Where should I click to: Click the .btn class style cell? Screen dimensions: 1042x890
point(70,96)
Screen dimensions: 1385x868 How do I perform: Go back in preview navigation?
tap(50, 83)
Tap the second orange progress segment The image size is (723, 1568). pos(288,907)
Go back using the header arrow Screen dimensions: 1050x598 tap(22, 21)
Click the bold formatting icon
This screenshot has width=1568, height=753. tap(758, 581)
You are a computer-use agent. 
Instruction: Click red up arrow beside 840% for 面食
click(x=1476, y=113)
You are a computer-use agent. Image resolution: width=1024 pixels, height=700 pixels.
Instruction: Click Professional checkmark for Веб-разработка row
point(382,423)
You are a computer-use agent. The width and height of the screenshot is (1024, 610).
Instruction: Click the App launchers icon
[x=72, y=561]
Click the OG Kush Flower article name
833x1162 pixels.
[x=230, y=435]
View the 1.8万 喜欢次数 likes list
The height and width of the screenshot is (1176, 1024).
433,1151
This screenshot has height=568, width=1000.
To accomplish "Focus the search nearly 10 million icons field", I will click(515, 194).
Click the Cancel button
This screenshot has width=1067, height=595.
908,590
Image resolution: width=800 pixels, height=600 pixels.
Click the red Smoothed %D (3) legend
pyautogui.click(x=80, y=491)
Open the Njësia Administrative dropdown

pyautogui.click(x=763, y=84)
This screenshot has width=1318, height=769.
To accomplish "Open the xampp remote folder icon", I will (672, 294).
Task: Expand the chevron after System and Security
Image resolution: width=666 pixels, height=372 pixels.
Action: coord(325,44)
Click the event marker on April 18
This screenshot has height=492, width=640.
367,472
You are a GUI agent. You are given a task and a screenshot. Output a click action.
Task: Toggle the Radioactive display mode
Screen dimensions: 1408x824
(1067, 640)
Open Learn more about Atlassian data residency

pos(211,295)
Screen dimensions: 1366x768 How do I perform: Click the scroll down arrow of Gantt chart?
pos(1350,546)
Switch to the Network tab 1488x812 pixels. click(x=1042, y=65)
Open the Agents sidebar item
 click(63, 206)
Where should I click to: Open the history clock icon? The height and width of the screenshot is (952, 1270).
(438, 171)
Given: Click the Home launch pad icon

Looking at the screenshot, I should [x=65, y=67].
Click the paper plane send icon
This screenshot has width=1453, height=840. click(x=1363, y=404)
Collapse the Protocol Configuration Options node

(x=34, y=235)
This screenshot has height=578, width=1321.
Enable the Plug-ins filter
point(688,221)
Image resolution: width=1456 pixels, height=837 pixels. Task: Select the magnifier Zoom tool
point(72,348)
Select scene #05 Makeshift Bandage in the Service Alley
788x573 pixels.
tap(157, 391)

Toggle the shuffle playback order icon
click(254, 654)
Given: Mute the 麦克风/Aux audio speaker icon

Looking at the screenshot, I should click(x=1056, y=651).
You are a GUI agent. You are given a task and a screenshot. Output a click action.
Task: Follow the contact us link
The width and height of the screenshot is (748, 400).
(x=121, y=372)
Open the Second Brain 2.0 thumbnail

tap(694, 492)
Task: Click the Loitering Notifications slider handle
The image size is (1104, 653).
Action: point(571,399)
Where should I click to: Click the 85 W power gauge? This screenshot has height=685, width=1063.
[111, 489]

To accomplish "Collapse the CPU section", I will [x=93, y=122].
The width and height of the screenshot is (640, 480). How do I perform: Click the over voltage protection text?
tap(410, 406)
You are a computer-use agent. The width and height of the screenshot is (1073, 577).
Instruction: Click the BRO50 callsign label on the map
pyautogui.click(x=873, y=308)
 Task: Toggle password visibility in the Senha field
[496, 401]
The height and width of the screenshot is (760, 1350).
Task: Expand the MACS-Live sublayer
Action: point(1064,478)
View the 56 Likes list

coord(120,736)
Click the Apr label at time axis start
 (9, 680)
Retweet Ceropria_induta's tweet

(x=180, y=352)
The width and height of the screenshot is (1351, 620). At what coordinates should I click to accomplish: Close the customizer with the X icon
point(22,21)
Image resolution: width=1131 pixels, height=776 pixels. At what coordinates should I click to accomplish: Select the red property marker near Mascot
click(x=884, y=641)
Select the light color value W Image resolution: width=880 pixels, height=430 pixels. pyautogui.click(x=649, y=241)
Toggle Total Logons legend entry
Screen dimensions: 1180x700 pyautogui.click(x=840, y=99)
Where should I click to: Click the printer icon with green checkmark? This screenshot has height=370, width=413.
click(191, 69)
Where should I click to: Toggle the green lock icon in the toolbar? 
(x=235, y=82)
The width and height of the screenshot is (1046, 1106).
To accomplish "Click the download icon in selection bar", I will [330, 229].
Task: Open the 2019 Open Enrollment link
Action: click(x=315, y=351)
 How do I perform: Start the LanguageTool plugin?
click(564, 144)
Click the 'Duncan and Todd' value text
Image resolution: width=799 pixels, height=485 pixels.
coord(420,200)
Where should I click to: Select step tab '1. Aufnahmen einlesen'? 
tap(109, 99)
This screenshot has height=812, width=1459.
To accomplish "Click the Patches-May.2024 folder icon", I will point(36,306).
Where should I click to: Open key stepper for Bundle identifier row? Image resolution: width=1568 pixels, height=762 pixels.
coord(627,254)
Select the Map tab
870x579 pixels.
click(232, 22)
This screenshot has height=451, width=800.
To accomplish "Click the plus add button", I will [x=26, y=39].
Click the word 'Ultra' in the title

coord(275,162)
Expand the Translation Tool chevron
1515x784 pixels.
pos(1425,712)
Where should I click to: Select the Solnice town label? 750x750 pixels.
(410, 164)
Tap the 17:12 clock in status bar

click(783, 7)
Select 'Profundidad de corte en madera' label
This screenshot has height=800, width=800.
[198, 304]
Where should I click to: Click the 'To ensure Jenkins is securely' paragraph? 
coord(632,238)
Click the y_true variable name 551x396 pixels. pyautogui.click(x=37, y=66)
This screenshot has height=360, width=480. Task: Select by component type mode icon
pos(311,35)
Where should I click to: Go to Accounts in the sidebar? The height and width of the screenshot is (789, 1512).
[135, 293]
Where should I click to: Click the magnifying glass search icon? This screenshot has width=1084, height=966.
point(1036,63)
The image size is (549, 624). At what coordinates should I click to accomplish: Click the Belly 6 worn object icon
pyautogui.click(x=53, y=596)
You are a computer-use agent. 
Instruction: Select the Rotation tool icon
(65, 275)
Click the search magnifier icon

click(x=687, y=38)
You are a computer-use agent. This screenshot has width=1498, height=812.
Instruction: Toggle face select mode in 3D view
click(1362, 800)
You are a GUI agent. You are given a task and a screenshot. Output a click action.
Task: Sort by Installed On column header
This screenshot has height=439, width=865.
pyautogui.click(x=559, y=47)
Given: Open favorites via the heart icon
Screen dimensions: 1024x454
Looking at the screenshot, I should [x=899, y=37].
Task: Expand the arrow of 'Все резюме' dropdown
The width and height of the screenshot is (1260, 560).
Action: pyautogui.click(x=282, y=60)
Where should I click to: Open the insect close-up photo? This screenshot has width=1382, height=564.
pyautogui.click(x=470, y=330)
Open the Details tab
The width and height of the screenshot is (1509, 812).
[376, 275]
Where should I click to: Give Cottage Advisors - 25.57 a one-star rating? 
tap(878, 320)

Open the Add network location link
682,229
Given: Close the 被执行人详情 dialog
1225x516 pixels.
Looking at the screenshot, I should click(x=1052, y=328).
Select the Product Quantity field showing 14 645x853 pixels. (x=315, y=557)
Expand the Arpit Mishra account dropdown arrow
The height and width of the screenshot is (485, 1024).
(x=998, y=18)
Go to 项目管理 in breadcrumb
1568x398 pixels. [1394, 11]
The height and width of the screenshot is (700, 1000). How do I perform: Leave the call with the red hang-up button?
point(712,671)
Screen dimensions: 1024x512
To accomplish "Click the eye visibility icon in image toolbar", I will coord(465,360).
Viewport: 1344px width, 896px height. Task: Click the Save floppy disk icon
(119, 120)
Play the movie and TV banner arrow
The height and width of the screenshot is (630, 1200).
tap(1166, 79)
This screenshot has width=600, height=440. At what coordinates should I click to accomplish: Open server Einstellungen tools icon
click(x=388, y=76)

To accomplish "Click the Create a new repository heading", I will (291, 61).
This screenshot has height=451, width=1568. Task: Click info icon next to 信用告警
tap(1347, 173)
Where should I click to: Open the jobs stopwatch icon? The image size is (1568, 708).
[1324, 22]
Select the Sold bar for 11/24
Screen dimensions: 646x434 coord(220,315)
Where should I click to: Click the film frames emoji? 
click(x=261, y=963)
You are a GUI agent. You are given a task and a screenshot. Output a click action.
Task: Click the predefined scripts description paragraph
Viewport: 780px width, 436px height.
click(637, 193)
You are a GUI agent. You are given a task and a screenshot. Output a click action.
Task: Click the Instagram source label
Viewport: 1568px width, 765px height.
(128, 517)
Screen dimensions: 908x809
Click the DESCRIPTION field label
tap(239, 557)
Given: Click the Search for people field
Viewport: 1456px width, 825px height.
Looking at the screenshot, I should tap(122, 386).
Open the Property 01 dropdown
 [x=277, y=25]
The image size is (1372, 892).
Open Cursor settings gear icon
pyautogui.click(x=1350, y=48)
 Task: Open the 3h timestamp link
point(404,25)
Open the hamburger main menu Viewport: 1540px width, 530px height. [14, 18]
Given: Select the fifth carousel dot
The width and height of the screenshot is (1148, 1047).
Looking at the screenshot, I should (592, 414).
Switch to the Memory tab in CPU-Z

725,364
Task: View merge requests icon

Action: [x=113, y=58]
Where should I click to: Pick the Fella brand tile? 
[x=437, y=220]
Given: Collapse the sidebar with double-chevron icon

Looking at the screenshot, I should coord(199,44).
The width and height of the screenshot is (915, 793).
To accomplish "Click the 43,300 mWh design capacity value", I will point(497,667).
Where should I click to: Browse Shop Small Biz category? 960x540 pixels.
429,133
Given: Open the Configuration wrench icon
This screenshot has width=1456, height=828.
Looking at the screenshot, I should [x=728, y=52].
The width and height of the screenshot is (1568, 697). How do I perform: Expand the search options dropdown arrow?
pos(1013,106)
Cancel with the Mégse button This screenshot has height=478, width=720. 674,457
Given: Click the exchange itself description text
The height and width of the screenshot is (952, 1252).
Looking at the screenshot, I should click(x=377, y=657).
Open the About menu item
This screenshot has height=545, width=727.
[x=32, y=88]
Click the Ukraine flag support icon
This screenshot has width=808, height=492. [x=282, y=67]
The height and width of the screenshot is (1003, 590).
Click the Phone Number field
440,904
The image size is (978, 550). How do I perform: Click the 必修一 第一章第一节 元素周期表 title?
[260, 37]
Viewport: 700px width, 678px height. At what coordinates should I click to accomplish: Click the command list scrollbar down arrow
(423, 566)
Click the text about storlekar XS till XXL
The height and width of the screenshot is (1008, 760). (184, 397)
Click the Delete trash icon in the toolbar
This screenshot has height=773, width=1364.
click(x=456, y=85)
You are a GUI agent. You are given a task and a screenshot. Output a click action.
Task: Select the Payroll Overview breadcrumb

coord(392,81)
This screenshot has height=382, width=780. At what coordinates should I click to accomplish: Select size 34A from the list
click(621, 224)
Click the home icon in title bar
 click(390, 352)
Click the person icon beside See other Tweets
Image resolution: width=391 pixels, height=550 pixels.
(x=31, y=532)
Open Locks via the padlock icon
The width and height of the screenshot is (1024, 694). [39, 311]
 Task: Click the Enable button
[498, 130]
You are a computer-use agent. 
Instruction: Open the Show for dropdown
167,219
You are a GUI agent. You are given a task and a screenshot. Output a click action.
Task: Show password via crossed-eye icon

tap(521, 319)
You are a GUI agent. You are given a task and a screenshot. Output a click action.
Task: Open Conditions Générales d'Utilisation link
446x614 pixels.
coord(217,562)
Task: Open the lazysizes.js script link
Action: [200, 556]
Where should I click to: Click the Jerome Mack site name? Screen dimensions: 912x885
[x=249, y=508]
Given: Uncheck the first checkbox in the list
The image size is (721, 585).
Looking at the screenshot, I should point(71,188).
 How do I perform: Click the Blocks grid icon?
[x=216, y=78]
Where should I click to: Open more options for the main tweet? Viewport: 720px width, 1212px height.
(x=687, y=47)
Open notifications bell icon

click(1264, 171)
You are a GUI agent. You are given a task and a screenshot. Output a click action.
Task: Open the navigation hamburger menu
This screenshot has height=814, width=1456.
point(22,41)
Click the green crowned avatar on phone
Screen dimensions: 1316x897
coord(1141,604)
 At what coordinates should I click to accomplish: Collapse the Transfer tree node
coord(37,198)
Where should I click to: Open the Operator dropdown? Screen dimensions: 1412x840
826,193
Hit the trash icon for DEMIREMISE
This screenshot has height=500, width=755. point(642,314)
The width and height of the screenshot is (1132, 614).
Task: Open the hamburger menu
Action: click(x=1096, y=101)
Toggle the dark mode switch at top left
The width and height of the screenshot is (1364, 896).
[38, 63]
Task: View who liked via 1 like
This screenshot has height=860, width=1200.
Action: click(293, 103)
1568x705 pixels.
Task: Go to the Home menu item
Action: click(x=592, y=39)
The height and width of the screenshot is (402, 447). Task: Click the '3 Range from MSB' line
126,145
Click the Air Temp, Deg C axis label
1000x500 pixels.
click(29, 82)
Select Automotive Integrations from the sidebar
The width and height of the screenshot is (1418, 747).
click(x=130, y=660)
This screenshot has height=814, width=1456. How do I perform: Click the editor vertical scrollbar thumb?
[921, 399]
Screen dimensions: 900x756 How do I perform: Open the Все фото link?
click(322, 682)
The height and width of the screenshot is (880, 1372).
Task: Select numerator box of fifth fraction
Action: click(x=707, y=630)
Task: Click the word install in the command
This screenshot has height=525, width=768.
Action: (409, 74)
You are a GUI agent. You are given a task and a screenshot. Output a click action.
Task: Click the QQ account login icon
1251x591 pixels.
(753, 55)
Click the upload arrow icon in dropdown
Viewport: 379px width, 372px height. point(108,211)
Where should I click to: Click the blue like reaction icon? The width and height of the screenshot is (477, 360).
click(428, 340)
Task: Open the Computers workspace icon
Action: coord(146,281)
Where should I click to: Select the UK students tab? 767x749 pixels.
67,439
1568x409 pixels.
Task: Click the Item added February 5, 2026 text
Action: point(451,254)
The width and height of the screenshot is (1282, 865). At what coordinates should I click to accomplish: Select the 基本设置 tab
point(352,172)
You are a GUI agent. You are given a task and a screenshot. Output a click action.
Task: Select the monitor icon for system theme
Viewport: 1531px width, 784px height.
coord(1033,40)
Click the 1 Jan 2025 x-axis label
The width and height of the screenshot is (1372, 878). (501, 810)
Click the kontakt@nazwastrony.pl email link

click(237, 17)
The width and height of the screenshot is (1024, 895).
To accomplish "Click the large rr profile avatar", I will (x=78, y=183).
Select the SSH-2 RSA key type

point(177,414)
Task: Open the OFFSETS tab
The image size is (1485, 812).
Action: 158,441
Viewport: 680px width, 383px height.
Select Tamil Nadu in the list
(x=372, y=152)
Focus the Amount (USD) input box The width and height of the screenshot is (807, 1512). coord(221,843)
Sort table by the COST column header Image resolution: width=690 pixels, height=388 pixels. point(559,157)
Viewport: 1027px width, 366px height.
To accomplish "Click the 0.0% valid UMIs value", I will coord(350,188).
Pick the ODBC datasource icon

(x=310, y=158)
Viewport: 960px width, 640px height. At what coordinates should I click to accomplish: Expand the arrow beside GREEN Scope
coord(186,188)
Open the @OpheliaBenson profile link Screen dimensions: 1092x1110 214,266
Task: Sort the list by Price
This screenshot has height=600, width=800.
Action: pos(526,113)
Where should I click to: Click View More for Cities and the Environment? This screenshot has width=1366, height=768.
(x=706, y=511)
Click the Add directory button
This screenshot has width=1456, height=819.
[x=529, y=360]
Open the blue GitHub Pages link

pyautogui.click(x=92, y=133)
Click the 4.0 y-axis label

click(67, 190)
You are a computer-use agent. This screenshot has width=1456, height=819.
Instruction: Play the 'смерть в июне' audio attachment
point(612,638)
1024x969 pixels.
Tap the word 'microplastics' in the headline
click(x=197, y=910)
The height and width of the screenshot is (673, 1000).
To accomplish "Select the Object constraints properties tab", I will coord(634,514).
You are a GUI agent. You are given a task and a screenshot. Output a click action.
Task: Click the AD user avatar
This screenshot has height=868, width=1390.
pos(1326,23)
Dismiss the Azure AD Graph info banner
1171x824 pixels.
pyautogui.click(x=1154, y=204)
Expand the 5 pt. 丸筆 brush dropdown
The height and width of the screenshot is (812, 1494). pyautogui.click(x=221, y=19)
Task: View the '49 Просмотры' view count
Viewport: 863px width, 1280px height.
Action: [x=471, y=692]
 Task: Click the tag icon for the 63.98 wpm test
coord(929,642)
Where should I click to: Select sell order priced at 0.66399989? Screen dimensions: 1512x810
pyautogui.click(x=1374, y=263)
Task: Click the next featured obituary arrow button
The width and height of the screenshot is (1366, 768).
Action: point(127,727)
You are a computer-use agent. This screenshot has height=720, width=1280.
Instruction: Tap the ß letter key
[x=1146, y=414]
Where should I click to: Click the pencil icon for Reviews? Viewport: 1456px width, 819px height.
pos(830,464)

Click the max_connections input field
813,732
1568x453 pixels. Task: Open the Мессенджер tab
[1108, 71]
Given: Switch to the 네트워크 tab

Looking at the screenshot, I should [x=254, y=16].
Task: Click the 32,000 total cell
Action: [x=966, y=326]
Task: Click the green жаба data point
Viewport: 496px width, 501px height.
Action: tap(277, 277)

The request: Rename "Screen dimensions" to "Viewport size" in the lines from the first one up to and including the line with "click(x=1476, y=113)", and give those lines again with everything else unchanged.

The completed task:
Where should I click to: Click the .btn class style cell? Viewport size: 1042x890
point(70,96)
Viewport size: 1385x868 How do I perform: Go back in preview navigation?
tap(50, 83)
Tap the second orange progress segment The image size is (723, 1568). pos(288,907)
Go back using the header arrow Viewport size: 1050x598 tap(22, 21)
Click the bold formatting icon
This screenshot has width=1568, height=753. tap(758, 581)
You are a computer-use agent. 
Instruction: Click red up arrow beside 840% for 面食
click(x=1476, y=113)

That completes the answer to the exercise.